The addition of parallel algorithms in the Standard Template Library (STL) greatly improved concurrent code.


Concurrency vs. parallelism#

Concurrency and parallelism often get mixed up, but it’s important to understand the difference. In parallelism, we run multiple copies of the same program simultaneously, but they are executed on different data.

For example, you could use parallelism to send requests to different websites but give each copy of the program a different set of URLs. These copies are not necessarily in communication with each other, but they are running at the same time in parallel.

As we explained above, concurrent programming involves a shared memory location, and the different threads actually “read” the information provided by the previous threads.


Image from EdPresso shot, "What is concurrent programming?"
Image from EdPresso shot, "What is concurrent programming?"

Methods of Implementing Concurrency #

In C++, the two most common ways of implementing concurrency are through multithreading and parallelism. While these can be used in other programming languages, C++ stands out for its concurrent capabilities with lower than average overhead costs as well as its capacity for complex instruction.

Below, we’ll explore concurrent programming and multithreading in C++ programming.


C++ Multithreading#

C++ multithreading involves creating and using thread objects, seen as std::thread in code, to carry out delegated sub-tasks independently.

New threads are passed a function to complete, and optionally some parameters for that function.

Image from Medium, [C++] Concurrency by Valentina
Image from Medium, [C++] Concurrency by Valentina

While each individual thread can complete only one function at a time, thread pools allow us to recycle and reuse thread objects to give programs the illusion of unlimited multitasking.

Not only does this take advantage of multiple CPU cores, but it also allows the developer to control the number of tasks taken on by manipulating the thread pool size. The program can then use the computer resources efficiently without overloading becoming overloaded.

To better understand thread pools, consider the relationship of worker bees to a hive queen:

The queen (the program) has a broader goal to accomplish (the survival of the hive) while the workers (the threads) only have their individual tasks given by the queen.
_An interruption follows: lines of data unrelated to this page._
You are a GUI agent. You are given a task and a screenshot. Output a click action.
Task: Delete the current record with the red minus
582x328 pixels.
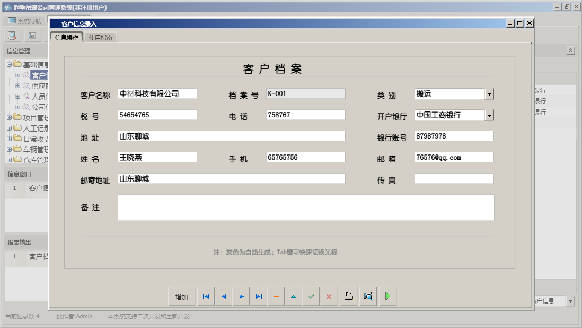click(276, 296)
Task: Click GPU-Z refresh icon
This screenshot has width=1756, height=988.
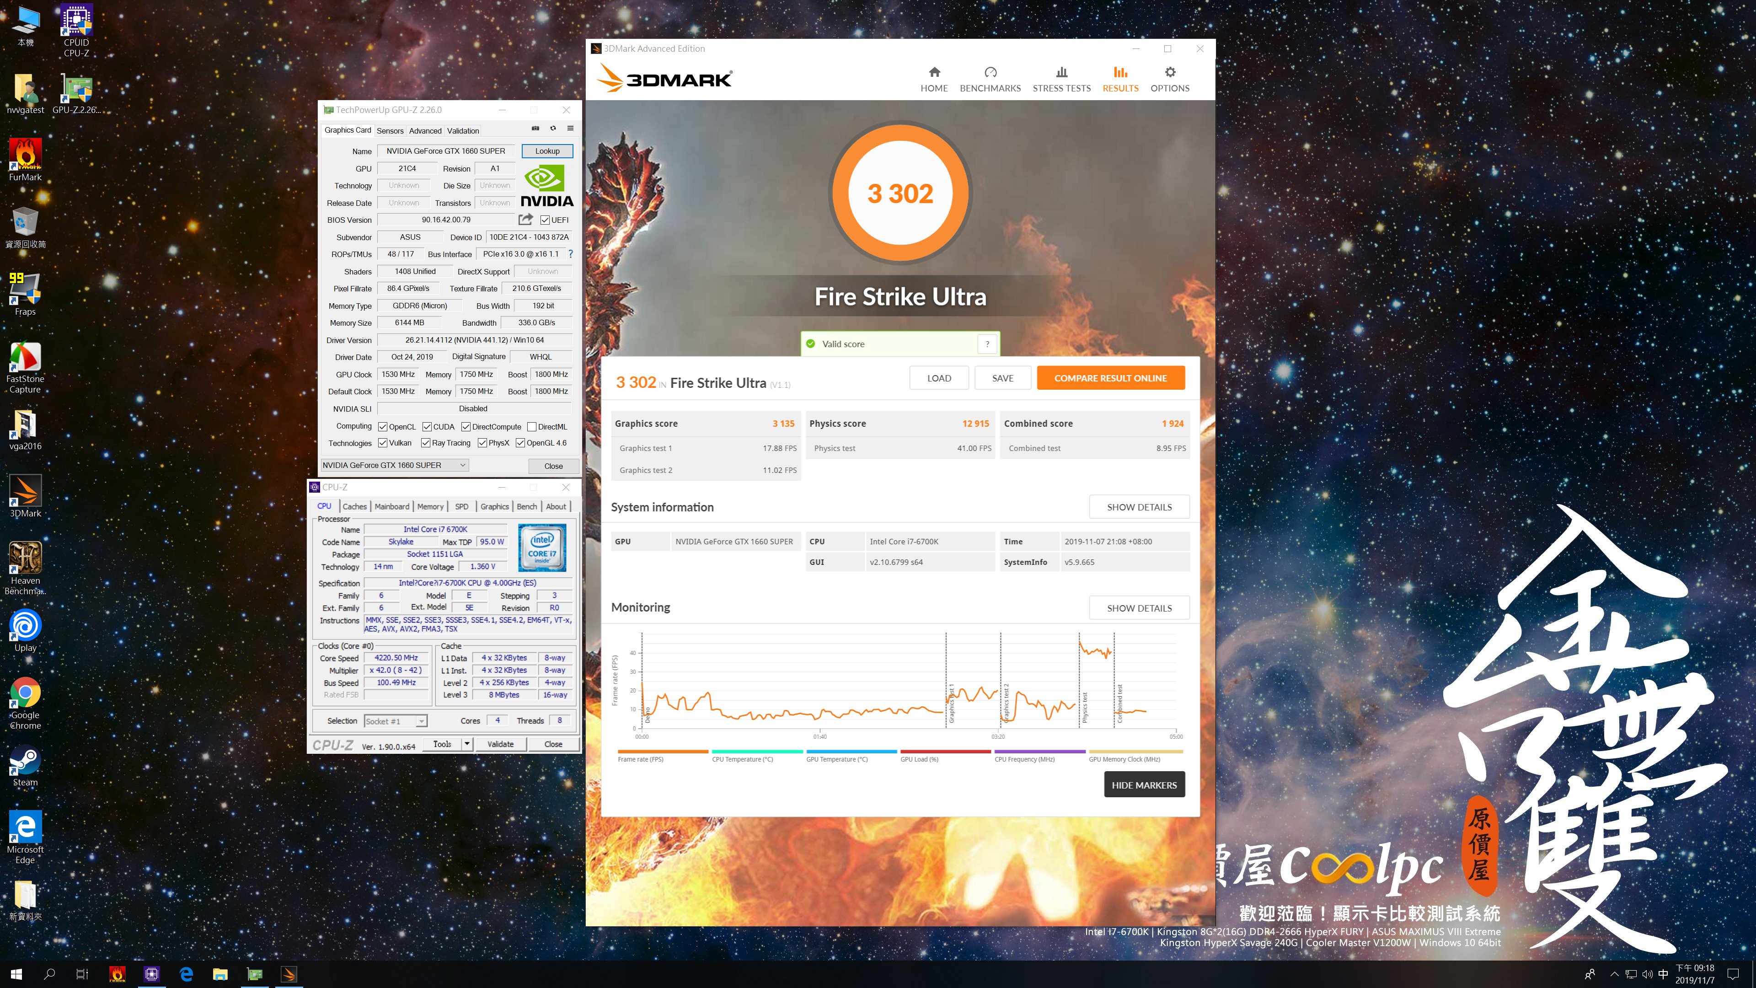Action: point(553,128)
Once these tasks are completed, the bees return to the queen for further instruction. At any one time, there is a set number of these workers being commanded by the queen, enough to utilize all of its hive space without overcrowding it.

Enjoying the article? Scroll down to sign up for our free, bi-monthly newsletter.


Parallelism#

Creating different threads is typically expensive in terms of both time and memory overhead for the program. Multithreading can therefore be wasteful when dealing with short simpler functions.

For times like these, developers can instead use parallel execution policy annotations, a way of marking certain functions as candidates for concurrency without creating threads explicitly.

At its most basic, there are two marks that can be encoded into a function. The first is parallel, which suggests to the compiler that the function be completed concurrently with other parallel functions. The other is sequential, meaning that the function must be completed individually.

Parallel functions can significantly speed up operations because they automatically use more of the computer’s CPU resources.

However, it is best saved for functions that have little interaction with other functions using dependencies or data editing. This is because while they are worked on concurrently, there is no way to know which will complete first, meaning the result is unpredictable unless synchronization such as mutex or condition variables are used.

Parallel execution of separate threads
Parallel execution of separate threads

Imagine we have two variables, A and B, and create functions addA and addB, which add 2 to their value.

We could do so with parallelism, as the behavior of addA is independent on the behavior of the other parallel function addB, and therefore has no problem executing concurrently.

Parallel functions that create unexpected outcomes
Parallel functions that create unexpected outcomes

However, if the functions both impacted the same variable, we would instead want to use sequential execution.

Imagine that we instead had one which multiplied variable A by two, doubleA, and another which added B to A, addBtoA.

In this case, we would not want to use parallel execution as the outcome of this set of functions depends on which is completed first and would, therefore, result in a race condition.

While both multithreading and parallelism are helpful concepts for implementing concurrency in a C++ program, multithreading is more widely applicable due to its ability to handle complex operations. In the next section, we’ll look at a code example of multithreading at its most basic.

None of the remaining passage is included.